Please reproduce exactly the lines from the start of the records through the one containing "Click the Export", and nothing more.

==== ENTRIES SHOWN

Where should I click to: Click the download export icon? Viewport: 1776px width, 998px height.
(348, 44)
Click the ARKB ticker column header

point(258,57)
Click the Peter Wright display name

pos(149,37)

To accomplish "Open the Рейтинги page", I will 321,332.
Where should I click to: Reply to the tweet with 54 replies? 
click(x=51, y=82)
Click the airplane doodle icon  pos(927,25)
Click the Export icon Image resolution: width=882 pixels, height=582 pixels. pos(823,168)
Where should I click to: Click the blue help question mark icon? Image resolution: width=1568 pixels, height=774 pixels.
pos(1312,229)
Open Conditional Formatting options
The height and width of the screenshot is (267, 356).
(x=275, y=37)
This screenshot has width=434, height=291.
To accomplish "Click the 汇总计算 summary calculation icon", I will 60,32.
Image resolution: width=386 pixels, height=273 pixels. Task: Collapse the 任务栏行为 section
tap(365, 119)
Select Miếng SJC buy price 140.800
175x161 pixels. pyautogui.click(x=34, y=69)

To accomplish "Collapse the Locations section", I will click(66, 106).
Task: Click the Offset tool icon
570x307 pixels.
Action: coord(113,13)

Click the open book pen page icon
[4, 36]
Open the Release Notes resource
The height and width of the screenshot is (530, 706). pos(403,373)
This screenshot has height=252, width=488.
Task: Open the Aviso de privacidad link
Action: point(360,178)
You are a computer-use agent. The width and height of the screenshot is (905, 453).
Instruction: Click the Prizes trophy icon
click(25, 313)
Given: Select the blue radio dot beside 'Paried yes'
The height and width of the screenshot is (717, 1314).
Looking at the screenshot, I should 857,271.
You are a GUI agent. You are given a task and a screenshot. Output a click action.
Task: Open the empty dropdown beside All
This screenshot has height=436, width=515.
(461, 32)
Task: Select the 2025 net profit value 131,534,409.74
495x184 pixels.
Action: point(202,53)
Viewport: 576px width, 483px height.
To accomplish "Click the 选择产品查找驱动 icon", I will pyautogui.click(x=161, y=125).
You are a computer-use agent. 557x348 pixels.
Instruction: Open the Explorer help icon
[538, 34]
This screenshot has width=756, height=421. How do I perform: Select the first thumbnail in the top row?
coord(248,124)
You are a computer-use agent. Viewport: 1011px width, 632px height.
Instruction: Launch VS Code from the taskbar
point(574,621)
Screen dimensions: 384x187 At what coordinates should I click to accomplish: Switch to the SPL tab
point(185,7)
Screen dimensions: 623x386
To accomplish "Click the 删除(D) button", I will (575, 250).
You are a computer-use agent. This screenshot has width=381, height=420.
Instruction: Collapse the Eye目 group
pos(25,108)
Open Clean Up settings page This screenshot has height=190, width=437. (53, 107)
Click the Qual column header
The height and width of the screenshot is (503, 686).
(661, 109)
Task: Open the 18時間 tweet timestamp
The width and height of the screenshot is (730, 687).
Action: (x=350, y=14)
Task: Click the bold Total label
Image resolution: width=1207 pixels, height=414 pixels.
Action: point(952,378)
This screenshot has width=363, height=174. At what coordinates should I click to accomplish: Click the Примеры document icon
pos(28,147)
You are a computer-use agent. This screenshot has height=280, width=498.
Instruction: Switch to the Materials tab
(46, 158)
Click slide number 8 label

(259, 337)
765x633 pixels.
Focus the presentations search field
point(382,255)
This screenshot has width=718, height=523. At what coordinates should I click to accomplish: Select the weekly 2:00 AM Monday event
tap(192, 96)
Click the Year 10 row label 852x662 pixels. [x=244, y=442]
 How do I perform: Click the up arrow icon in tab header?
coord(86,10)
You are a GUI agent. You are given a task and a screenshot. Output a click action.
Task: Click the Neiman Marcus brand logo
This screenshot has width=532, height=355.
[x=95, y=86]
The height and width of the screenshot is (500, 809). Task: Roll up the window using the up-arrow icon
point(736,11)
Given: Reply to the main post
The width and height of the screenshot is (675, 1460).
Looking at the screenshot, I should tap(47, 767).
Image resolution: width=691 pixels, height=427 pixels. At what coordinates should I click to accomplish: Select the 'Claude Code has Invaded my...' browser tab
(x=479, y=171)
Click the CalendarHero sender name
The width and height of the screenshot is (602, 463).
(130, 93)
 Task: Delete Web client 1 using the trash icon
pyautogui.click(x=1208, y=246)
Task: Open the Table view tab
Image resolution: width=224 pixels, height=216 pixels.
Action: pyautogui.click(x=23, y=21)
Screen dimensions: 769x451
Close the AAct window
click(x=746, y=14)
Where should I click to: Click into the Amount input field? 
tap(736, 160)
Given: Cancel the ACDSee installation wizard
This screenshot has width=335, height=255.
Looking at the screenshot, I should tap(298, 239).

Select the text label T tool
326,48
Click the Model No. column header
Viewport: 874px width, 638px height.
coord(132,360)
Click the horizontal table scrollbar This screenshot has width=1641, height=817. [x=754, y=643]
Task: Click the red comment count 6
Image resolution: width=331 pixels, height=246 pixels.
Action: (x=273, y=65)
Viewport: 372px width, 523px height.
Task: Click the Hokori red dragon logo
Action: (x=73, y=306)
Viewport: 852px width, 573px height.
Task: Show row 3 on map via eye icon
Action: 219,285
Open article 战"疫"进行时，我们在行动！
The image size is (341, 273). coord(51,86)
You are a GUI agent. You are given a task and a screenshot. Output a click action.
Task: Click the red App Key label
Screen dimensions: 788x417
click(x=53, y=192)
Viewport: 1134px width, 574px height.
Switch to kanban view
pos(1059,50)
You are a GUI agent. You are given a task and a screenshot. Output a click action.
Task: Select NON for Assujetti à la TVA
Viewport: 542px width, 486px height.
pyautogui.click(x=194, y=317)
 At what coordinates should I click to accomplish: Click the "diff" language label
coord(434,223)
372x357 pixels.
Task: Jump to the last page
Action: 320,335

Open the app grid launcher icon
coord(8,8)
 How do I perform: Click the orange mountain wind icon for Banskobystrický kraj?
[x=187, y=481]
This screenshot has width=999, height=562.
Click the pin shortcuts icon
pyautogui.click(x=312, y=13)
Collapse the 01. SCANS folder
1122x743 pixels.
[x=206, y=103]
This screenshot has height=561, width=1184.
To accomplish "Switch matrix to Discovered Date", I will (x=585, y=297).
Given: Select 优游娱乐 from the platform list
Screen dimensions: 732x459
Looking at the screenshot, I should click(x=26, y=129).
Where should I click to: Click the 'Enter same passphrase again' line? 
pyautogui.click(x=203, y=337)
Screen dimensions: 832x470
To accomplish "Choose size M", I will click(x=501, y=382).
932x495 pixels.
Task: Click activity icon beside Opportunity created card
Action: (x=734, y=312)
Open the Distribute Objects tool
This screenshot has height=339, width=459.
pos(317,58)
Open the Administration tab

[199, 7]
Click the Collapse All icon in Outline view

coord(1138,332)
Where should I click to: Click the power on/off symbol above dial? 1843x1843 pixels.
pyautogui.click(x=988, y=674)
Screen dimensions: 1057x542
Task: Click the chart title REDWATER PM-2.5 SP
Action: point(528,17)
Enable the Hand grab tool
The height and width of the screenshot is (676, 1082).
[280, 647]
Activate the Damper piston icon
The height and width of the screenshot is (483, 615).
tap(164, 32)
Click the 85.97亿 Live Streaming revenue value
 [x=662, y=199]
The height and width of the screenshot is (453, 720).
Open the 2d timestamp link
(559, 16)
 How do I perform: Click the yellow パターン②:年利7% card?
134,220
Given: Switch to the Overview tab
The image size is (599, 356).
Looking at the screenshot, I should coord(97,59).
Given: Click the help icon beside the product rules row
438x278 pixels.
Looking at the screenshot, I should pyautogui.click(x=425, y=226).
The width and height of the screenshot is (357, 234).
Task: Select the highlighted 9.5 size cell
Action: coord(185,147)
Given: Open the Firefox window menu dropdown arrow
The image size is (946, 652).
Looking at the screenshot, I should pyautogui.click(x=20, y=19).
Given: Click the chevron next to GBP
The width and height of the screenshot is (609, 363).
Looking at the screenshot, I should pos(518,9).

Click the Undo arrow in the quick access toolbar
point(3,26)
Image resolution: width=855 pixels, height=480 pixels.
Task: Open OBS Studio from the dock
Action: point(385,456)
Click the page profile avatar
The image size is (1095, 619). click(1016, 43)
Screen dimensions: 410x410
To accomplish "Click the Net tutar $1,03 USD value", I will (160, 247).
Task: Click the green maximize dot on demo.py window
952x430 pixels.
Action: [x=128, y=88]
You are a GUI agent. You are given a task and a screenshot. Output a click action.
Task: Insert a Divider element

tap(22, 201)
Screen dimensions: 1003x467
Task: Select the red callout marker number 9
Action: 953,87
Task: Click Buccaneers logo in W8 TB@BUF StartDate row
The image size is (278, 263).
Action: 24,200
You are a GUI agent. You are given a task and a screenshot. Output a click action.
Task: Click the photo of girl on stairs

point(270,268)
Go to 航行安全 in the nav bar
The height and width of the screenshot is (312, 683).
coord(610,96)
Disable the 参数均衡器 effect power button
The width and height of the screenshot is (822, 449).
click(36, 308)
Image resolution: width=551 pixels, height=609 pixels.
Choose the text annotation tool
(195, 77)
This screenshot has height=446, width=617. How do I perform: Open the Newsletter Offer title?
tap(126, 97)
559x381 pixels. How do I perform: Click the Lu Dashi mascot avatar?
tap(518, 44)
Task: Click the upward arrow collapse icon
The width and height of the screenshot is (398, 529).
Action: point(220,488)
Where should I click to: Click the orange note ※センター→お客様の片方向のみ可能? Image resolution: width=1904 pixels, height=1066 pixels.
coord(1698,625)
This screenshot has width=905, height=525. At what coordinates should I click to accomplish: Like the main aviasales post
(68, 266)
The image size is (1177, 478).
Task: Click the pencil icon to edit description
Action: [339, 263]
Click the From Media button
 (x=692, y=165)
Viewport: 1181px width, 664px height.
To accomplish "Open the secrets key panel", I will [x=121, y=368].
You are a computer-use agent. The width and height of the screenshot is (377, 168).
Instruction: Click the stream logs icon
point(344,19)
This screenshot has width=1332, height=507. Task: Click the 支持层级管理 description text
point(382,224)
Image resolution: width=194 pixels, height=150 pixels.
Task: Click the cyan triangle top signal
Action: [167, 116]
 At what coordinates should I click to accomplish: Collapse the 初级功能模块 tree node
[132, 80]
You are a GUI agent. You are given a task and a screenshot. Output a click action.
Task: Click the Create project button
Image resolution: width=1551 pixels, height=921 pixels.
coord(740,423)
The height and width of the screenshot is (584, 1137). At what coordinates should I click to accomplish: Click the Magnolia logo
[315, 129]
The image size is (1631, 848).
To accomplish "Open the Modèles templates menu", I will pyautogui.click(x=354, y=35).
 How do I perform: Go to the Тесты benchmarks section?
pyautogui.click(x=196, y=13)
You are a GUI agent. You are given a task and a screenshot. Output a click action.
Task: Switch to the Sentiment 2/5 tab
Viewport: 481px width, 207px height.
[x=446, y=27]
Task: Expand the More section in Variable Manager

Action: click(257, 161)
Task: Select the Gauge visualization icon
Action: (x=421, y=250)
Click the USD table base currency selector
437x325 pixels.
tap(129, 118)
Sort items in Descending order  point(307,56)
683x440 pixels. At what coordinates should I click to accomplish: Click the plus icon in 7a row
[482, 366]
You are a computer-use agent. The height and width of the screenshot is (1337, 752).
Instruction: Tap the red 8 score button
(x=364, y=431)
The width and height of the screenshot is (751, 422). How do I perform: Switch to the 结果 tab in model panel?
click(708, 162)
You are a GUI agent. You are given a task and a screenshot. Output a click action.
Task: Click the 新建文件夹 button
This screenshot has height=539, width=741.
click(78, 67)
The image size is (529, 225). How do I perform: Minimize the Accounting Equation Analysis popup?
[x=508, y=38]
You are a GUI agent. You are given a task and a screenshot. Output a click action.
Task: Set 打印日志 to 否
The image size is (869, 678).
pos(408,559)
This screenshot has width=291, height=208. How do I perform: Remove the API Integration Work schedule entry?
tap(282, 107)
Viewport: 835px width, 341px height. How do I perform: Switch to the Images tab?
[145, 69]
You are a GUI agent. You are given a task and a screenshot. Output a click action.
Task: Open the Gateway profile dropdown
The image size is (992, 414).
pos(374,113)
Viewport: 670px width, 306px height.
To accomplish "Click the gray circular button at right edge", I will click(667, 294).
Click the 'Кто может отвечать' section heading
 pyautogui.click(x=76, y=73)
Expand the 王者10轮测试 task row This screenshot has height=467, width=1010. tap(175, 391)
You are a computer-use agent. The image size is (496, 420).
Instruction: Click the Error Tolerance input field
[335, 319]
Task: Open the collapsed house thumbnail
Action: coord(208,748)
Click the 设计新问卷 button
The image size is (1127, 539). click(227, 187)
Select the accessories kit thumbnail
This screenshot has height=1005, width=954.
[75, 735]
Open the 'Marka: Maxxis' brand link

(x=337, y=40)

========

§ RESPONSE:
Where should I click to: Click the download export icon? Viewport: 1776px width, 998px height.
(348, 44)
Click the ARKB ticker column header

point(258,57)
Click the Peter Wright display name

pos(149,37)

To accomplish "Open the Рейтинги page", I will 321,332.
Where should I click to: Reply to the tweet with 54 replies? 
click(x=51, y=82)
Click the airplane doodle icon  pos(927,25)
Click the Export icon Image resolution: width=882 pixels, height=582 pixels. pos(823,168)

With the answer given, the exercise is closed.